[PROVIDED DATA]
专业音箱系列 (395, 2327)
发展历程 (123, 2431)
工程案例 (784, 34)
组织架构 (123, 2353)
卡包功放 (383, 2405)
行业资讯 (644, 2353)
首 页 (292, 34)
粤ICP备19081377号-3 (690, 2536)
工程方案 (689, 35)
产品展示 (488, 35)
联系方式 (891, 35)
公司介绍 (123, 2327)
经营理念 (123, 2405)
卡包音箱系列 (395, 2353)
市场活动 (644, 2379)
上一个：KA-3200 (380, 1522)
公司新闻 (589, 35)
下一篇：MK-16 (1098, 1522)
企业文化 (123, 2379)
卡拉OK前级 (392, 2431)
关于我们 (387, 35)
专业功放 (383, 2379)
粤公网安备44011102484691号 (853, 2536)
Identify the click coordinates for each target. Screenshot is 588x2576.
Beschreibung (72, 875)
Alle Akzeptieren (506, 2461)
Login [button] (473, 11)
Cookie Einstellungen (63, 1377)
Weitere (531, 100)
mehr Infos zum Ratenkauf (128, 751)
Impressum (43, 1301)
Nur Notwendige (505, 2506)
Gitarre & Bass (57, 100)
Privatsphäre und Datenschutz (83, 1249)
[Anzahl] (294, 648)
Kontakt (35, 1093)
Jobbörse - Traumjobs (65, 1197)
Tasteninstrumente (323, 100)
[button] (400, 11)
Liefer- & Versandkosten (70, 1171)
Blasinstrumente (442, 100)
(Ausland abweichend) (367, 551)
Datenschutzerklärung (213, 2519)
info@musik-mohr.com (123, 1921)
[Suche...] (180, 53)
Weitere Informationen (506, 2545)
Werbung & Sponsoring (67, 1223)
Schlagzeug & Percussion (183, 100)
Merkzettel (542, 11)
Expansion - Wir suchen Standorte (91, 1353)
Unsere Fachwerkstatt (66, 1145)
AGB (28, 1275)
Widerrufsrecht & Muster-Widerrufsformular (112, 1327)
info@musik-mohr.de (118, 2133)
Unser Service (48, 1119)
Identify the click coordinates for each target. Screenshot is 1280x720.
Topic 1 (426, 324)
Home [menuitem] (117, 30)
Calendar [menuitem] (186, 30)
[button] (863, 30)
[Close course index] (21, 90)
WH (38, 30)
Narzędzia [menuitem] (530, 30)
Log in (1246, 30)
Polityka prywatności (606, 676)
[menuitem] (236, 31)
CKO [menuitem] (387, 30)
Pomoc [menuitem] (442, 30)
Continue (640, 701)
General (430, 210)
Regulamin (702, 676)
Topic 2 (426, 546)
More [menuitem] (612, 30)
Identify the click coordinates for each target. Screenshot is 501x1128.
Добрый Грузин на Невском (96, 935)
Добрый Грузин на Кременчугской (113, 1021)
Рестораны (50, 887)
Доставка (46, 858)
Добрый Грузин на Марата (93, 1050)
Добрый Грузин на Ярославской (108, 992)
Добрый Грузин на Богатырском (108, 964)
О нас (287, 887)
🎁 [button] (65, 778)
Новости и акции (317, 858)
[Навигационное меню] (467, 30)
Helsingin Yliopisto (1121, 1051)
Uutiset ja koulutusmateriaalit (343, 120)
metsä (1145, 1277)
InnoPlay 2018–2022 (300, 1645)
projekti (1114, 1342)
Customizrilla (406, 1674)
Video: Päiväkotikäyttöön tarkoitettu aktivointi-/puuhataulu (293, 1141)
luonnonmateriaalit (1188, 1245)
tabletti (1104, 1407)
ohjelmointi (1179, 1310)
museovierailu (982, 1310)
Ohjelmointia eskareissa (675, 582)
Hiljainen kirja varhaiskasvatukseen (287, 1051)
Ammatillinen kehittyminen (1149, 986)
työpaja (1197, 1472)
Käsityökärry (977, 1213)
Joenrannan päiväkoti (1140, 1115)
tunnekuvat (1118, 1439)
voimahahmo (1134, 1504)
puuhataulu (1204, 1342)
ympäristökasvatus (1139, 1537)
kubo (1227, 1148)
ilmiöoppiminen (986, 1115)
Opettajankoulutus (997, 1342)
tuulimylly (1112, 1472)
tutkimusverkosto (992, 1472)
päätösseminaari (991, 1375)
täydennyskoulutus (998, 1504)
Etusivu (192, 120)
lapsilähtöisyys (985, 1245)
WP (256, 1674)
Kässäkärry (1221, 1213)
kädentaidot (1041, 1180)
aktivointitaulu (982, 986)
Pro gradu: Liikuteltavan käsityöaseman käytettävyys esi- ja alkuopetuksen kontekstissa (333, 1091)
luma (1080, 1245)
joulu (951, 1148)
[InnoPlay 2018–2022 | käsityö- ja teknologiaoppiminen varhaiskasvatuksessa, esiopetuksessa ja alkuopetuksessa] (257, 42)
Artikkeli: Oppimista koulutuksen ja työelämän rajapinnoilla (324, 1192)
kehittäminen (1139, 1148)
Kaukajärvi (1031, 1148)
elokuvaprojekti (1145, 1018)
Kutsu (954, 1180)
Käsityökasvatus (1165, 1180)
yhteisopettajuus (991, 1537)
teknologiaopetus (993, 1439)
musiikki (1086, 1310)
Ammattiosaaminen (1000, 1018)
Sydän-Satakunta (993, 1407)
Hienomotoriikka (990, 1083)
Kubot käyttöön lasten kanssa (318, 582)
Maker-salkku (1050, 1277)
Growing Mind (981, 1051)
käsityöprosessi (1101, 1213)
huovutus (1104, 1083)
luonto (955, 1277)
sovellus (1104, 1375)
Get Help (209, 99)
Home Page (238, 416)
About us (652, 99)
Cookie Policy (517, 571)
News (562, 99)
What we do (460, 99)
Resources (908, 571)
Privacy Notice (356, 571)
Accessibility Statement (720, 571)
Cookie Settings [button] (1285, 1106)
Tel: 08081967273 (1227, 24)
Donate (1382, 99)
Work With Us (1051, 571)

[WORK TO COMPLETE] Copy out every row above word for word, keeping their order and changing nothing.

[REPLY]
专业音箱系列 (395, 2327)
发展历程 (123, 2431)
工程案例 (784, 34)
组织架构 (123, 2353)
卡包功放 (383, 2405)
行业资讯 (644, 2353)
首 页 (292, 34)
粤ICP备19081377号-3 (690, 2536)
工程方案 (689, 35)
产品展示 (488, 35)
联系方式 (891, 35)
公司介绍 (123, 2327)
经营理念 (123, 2405)
卡包音箱系列 (395, 2353)
市场活动 (644, 2379)
上一个：KA-3200 (380, 1522)
公司新闻 (589, 35)
下一篇：MK-16 (1098, 1522)
企业文化 (123, 2379)
卡拉OK前级 (392, 2431)
关于我们 (387, 35)
专业功放 (383, 2379)
粤公网安备44011102484691号 (853, 2536)
Identify the click coordinates for each target. Screenshot is 588x2576.
Beschreibung (72, 875)
Alle Akzeptieren (506, 2461)
Login [button] (473, 11)
Cookie Einstellungen (63, 1377)
Weitere (531, 100)
mehr Infos zum Ratenkauf (128, 751)
Impressum (43, 1301)
Nur Notwendige (505, 2506)
Gitarre & Bass (57, 100)
Privatsphäre und Datenschutz (83, 1249)
[Anzahl] (294, 648)
Kontakt (35, 1093)
Jobbörse - Traumjobs (65, 1197)
Tasteninstrumente (323, 100)
[button] (400, 11)
Liefer- & Versandkosten (70, 1171)
Blasinstrumente (442, 100)
(Ausland abweichend) (367, 551)
Datenschutzerklärung (213, 2519)
info@musik-mohr.com (123, 1921)
[Suche...] (180, 53)
Weitere Informationen (506, 2545)
Werbung & Sponsoring (67, 1223)
Schlagzeug & Percussion (183, 100)
Merkzettel (542, 11)
Expansion - Wir suchen Standorte (91, 1353)
Unsere Fachwerkstatt (66, 1145)
AGB (28, 1275)
Widerrufsrecht & Muster-Widerrufsformular (112, 1327)
info@musik-mohr.de (118, 2133)
Unser Service (48, 1119)
Identify the click coordinates for each target. Screenshot is 1280x720.
Topic 1 (426, 324)
Home [menuitem] (117, 30)
Calendar [menuitem] (186, 30)
[button] (863, 30)
[Close course index] (21, 90)
WH (38, 30)
Narzędzia [menuitem] (530, 30)
Log in (1246, 30)
Polityka prywatności (606, 676)
[menuitem] (236, 31)
CKO [menuitem] (387, 30)
Pomoc [menuitem] (442, 30)
Continue (640, 701)
General (430, 210)
Regulamin (702, 676)
Topic 2 (426, 546)
More [menuitem] (612, 30)
Identify the click coordinates for each target. Screenshot is 501x1128.
Добрый Грузин на Невском (96, 935)
Добрый Грузин на Кременчугской (113, 1021)
Рестораны (50, 887)
Доставка (46, 858)
Добрый Грузин на Марата (93, 1050)
Добрый Грузин на Ярославской (108, 992)
Добрый Грузин на Богатырском (108, 964)
О нас (287, 887)
🎁 [button] (65, 778)
Новости и акции (317, 858)
[Навигационное меню] (467, 30)
Helsingin Yliopisto (1121, 1051)
Uutiset ja koulutusmateriaalit (343, 120)
metsä (1145, 1277)
InnoPlay 2018–2022 (300, 1645)
projekti (1114, 1342)
Customizrilla (406, 1674)
Video: Päiväkotikäyttöön tarkoitettu aktivointi-/puuhataulu (293, 1141)
luonnonmateriaalit (1188, 1245)
tabletti (1104, 1407)
ohjelmointi (1179, 1310)
museovierailu (982, 1310)
Ohjelmointia eskareissa (675, 582)
Hiljainen kirja varhaiskasvatukseen (287, 1051)
Ammatillinen kehittyminen (1149, 986)
työpaja (1197, 1472)
Käsityökärry (977, 1213)
Joenrannan päiväkoti (1140, 1115)
tunnekuvat (1118, 1439)
voimahahmo (1134, 1504)
puuhataulu (1204, 1342)
ympäristökasvatus (1139, 1537)
kubo (1227, 1148)
ilmiöoppiminen (986, 1115)
Opettajankoulutus (997, 1342)
tuulimylly (1112, 1472)
tutkimusverkosto (992, 1472)
päätösseminaari (991, 1375)
täydennyskoulutus (998, 1504)
Etusivu (192, 120)
lapsilähtöisyys (985, 1245)
WP (256, 1674)
Kässäkärry (1221, 1213)
kädentaidot (1041, 1180)
aktivointitaulu (982, 986)
Pro gradu: Liikuteltavan käsityöaseman käytettävyys esi- ja alkuopetuksen kontekstissa (333, 1091)
luma (1080, 1245)
joulu (951, 1148)
[InnoPlay 2018–2022 | käsityö- ja teknologiaoppiminen varhaiskasvatuksessa, esiopetuksessa ja alkuopetuksessa] (257, 42)
Artikkeli: Oppimista koulutuksen ja työelämän rajapinnoilla (324, 1192)
kehittäminen (1139, 1148)
Kaukajärvi (1031, 1148)
elokuvaprojekti (1145, 1018)
Kutsu (954, 1180)
Käsityökasvatus (1165, 1180)
yhteisopettajuus (991, 1537)
teknologiaopetus (993, 1439)
musiikki (1086, 1310)
Ammattiosaaminen (1000, 1018)
Sydän-Satakunta (993, 1407)
Hienomotoriikka (990, 1083)
Kubot käyttöön lasten kanssa (318, 582)
Maker-salkku (1050, 1277)
Growing Mind (981, 1051)
käsityöprosessi (1101, 1213)
huovutus (1104, 1083)
luonto (955, 1277)
sovellus (1104, 1375)
Get Help (209, 99)
Home Page (238, 416)
About us (652, 99)
Cookie Policy (517, 571)
News (562, 99)
What we do (460, 99)
Resources (908, 571)
Privacy Notice (356, 571)
Accessibility Statement (720, 571)
Cookie Settings [button] (1285, 1106)
Tel: 08081967273 (1227, 24)
Donate (1382, 99)
Work With Us (1051, 571)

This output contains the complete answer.